EXERCISE INSTRUCTIONS:
The full data, repeated exactly, is the only answer needed.
-- TASK MATERIAL follows --
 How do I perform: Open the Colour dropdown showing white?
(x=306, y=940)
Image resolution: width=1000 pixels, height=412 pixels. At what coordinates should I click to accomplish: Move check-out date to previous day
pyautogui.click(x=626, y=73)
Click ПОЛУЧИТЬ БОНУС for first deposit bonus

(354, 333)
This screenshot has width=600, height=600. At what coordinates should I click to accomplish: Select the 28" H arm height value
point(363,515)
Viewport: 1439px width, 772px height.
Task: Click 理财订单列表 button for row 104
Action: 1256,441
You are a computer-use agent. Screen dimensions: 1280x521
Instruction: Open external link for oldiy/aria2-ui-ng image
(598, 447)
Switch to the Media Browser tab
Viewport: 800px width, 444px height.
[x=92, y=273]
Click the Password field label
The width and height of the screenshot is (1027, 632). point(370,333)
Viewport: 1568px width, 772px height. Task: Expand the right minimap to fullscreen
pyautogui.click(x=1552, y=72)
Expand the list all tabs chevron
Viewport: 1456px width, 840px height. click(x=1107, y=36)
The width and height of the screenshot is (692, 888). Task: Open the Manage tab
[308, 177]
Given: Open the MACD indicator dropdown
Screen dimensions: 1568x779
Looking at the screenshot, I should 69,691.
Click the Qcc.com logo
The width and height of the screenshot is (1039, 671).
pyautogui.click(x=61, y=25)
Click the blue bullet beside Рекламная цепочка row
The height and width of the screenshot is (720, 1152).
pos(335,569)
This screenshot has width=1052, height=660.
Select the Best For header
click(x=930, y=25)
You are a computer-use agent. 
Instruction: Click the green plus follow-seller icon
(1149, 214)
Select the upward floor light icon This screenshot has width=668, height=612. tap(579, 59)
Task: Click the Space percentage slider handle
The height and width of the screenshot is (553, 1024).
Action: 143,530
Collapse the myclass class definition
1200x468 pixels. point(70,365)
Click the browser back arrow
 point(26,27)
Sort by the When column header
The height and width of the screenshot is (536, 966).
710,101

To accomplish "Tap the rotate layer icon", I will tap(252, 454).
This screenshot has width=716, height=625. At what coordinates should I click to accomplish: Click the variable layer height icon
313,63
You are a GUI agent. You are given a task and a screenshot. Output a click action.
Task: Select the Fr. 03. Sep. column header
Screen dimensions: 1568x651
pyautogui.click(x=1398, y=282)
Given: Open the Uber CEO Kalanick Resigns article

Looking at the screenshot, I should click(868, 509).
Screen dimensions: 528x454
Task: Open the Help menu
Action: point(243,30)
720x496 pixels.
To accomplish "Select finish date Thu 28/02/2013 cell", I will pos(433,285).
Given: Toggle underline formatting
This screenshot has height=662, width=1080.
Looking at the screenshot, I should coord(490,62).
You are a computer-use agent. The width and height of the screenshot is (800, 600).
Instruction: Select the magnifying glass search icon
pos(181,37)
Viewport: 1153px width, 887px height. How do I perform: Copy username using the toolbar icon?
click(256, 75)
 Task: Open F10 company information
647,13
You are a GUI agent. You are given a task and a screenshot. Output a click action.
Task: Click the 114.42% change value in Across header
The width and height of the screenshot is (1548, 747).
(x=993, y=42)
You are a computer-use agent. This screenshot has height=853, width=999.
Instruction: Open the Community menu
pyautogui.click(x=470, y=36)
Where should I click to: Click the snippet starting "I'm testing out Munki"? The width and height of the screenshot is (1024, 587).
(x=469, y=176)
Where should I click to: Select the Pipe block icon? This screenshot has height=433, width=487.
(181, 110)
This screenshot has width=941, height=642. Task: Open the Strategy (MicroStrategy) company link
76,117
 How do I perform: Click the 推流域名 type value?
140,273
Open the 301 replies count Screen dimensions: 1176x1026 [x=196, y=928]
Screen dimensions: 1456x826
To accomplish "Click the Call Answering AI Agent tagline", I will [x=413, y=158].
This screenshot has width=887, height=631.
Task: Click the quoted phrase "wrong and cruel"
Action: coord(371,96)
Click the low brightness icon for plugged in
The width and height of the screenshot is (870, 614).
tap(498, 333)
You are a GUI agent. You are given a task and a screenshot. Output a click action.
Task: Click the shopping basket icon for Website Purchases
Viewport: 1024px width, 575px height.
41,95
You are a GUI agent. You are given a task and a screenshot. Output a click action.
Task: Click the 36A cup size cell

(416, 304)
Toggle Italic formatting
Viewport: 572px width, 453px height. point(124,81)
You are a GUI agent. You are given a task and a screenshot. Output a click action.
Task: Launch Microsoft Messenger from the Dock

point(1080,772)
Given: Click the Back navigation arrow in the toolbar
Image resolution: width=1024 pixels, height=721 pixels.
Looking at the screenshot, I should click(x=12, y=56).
-- TASK MATERIAL concluded --
RESPONSE TO THE EXERCISE:
 How do I perform: Open the Colour dropdown showing white?
(x=306, y=940)
Image resolution: width=1000 pixels, height=412 pixels. At what coordinates should I click to accomplish: Move check-out date to previous day
pyautogui.click(x=626, y=73)
Click ПОЛУЧИТЬ БОНУС for first deposit bonus

(354, 333)
This screenshot has width=600, height=600. At what coordinates should I click to accomplish: Select the 28" H arm height value
point(363,515)
Viewport: 1439px width, 772px height.
Task: Click 理财订单列表 button for row 104
Action: 1256,441
You are a computer-use agent. Screen dimensions: 1280x521
Instruction: Open external link for oldiy/aria2-ui-ng image
(598, 447)
Switch to the Media Browser tab
Viewport: 800px width, 444px height.
[x=92, y=273]
Click the Password field label
The width and height of the screenshot is (1027, 632). point(370,333)
Viewport: 1568px width, 772px height. Task: Expand the right minimap to fullscreen
pyautogui.click(x=1552, y=72)
Expand the list all tabs chevron
Viewport: 1456px width, 840px height. click(x=1107, y=36)
The width and height of the screenshot is (692, 888). Task: Open the Manage tab
[308, 177]
Given: Open the MACD indicator dropdown
Screen dimensions: 1568x779
Looking at the screenshot, I should 69,691.
Click the Qcc.com logo
The width and height of the screenshot is (1039, 671).
pyautogui.click(x=61, y=25)
Click the blue bullet beside Рекламная цепочка row
The height and width of the screenshot is (720, 1152).
pos(335,569)
This screenshot has width=1052, height=660.
Select the Best For header
click(x=930, y=25)
You are a computer-use agent. 
Instruction: Click the green plus follow-seller icon
(1149, 214)
Select the upward floor light icon This screenshot has width=668, height=612. tap(579, 59)
Task: Click the Space percentage slider handle
The height and width of the screenshot is (553, 1024).
Action: 143,530
Collapse the myclass class definition
1200x468 pixels. point(70,365)
Click the browser back arrow
 point(26,27)
Sort by the When column header
The height and width of the screenshot is (536, 966).
710,101

To accomplish "Tap the rotate layer icon", I will tap(252, 454).
This screenshot has width=716, height=625. At what coordinates should I click to accomplish: Click the variable layer height icon
313,63
You are a GUI agent. You are given a task and a screenshot. Output a click action.
Task: Select the Fr. 03. Sep. column header
Screen dimensions: 1568x651
pyautogui.click(x=1398, y=282)
Given: Open the Uber CEO Kalanick Resigns article

Looking at the screenshot, I should click(868, 509).
Screen dimensions: 528x454
Task: Open the Help menu
Action: point(243,30)
720x496 pixels.
To accomplish "Select finish date Thu 28/02/2013 cell", I will pos(433,285).
Given: Toggle underline formatting
This screenshot has height=662, width=1080.
Looking at the screenshot, I should coord(490,62).
You are a computer-use agent. The width and height of the screenshot is (800, 600).
Instruction: Select the magnifying glass search icon
pos(181,37)
Viewport: 1153px width, 887px height. How do I perform: Copy username using the toolbar icon?
click(256, 75)
 Task: Open F10 company information
647,13
You are a GUI agent. You are given a task and a screenshot. Output a click action.
Task: Click the 114.42% change value in Across header
The width and height of the screenshot is (1548, 747).
(x=993, y=42)
You are a computer-use agent. This screenshot has height=853, width=999.
Instruction: Open the Community menu
pyautogui.click(x=470, y=36)
Where should I click to: Click the snippet starting "I'm testing out Munki"? The width and height of the screenshot is (1024, 587).
(x=469, y=176)
Where should I click to: Select the Pipe block icon? This screenshot has height=433, width=487.
(181, 110)
This screenshot has width=941, height=642. Task: Open the Strategy (MicroStrategy) company link
76,117
 How do I perform: Click the 推流域名 type value?
140,273
Open the 301 replies count Screen dimensions: 1176x1026 [x=196, y=928]
Screen dimensions: 1456x826
To accomplish "Click the Call Answering AI Agent tagline", I will [x=413, y=158].
This screenshot has width=887, height=631.
Task: Click the quoted phrase "wrong and cruel"
Action: coord(371,96)
Click the low brightness icon for plugged in
The width and height of the screenshot is (870, 614).
tap(498, 333)
You are a GUI agent. You are given a task and a screenshot. Output a click action.
Task: Click the shopping basket icon for Website Purchases
Viewport: 1024px width, 575px height.
41,95
You are a GUI agent. You are given a task and a screenshot. Output a click action.
Task: Click the 36A cup size cell

(416, 304)
Toggle Italic formatting
Viewport: 572px width, 453px height. point(124,81)
You are a GUI agent. You are given a task and a screenshot. Output a click action.
Task: Launch Microsoft Messenger from the Dock

point(1080,772)
Given: Click the Back navigation arrow in the toolbar
Image resolution: width=1024 pixels, height=721 pixels.
Looking at the screenshot, I should click(x=12, y=56).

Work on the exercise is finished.